Document and screenshot pointing entries:
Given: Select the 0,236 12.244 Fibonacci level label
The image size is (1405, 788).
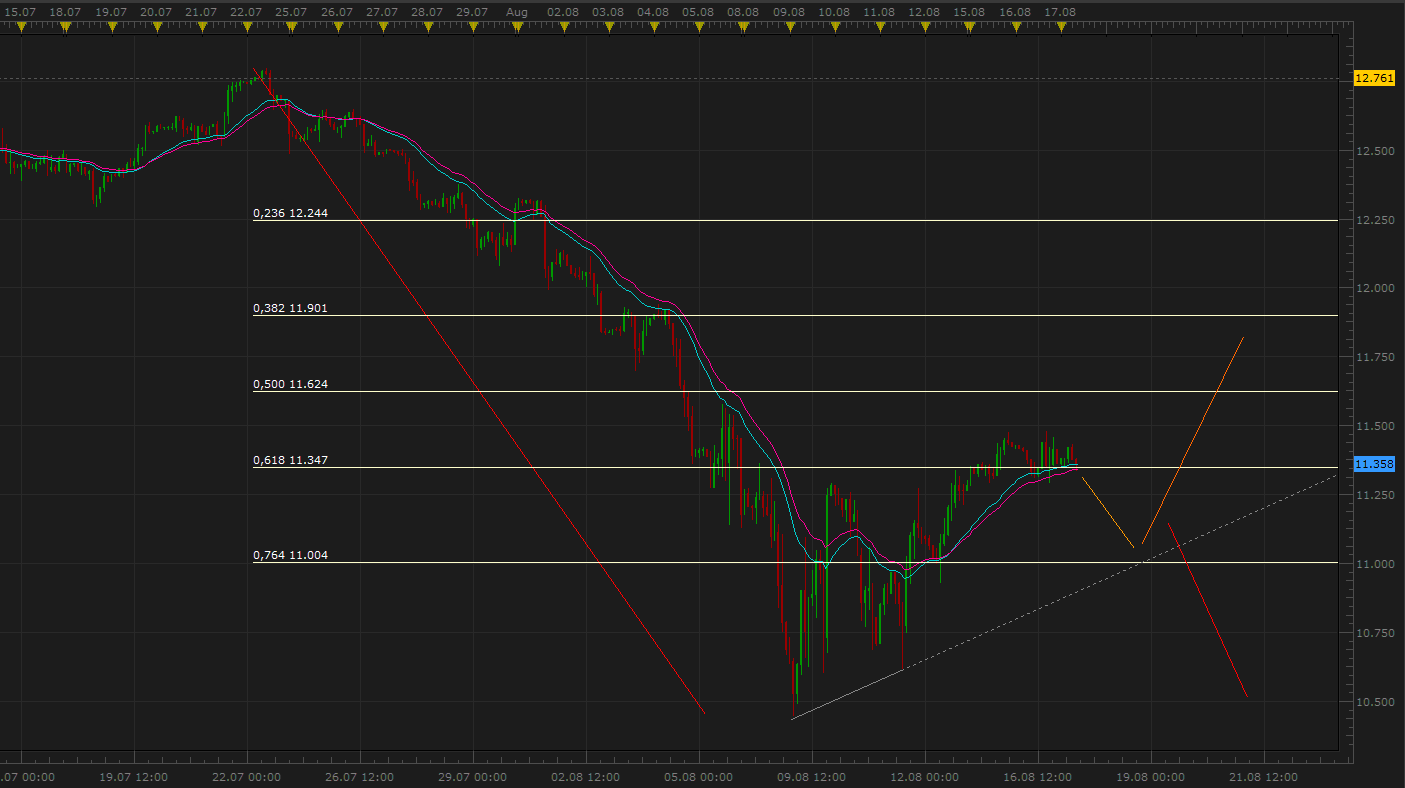Looking at the screenshot, I should point(290,213).
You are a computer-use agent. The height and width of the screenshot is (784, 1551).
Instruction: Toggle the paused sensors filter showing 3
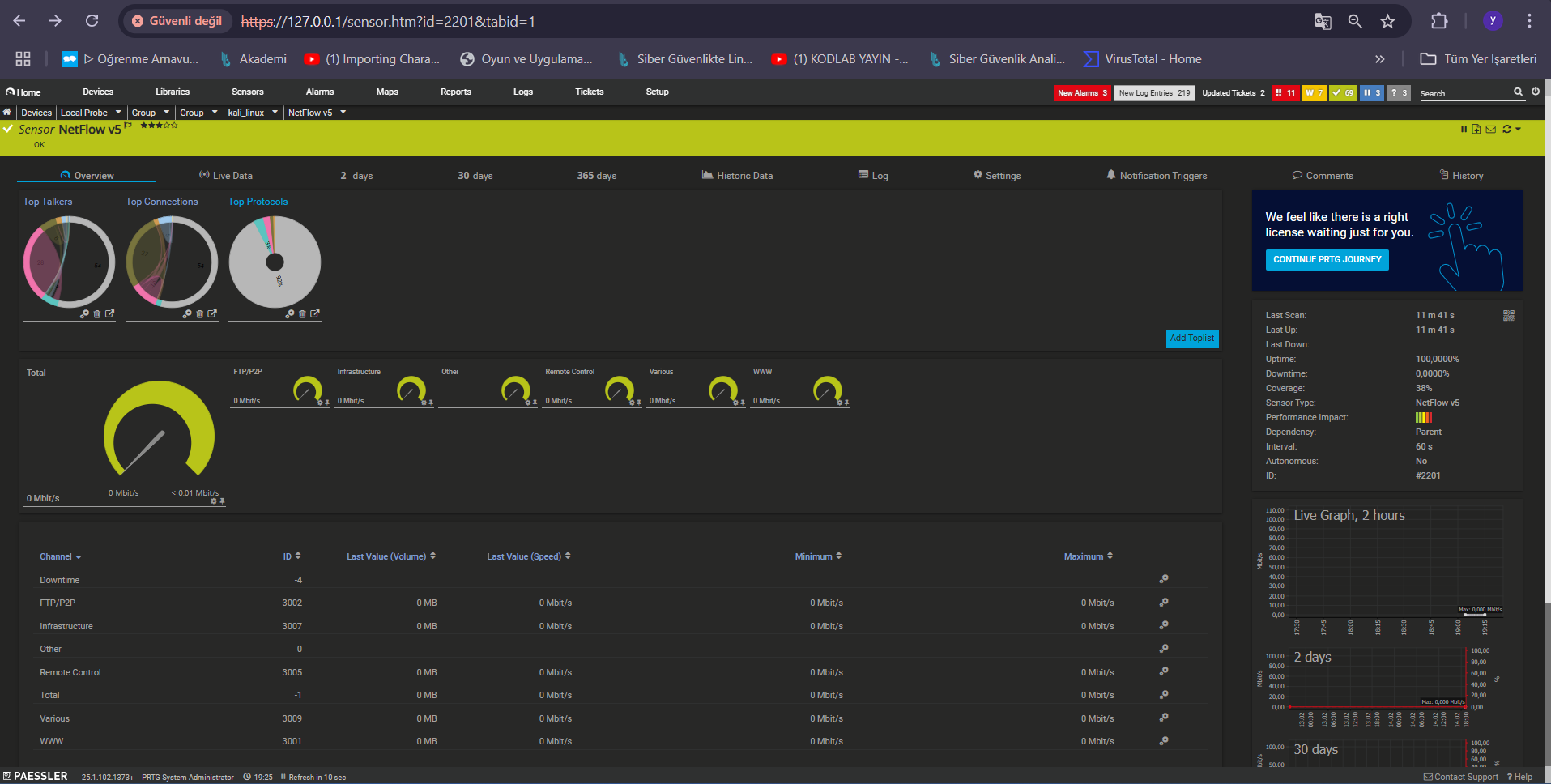pos(1372,93)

| TASK GOAL |
Rewrite every line of the items above as a JSON list of strings, one string per line, skipping blank lines and leaving the pictures out.

| COMPLETED TASK |
[
  "Given: Select the 0,236 12.244 Fibonacci level label",
  "The image size is (1405, 788).",
  "Looking at the screenshot, I should point(290,213).",
  "You are a computer-use agent. The height and width of the screenshot is (784, 1551).",
  "Instruction: Toggle the paused sensors filter showing 3",
  "pos(1372,93)"
]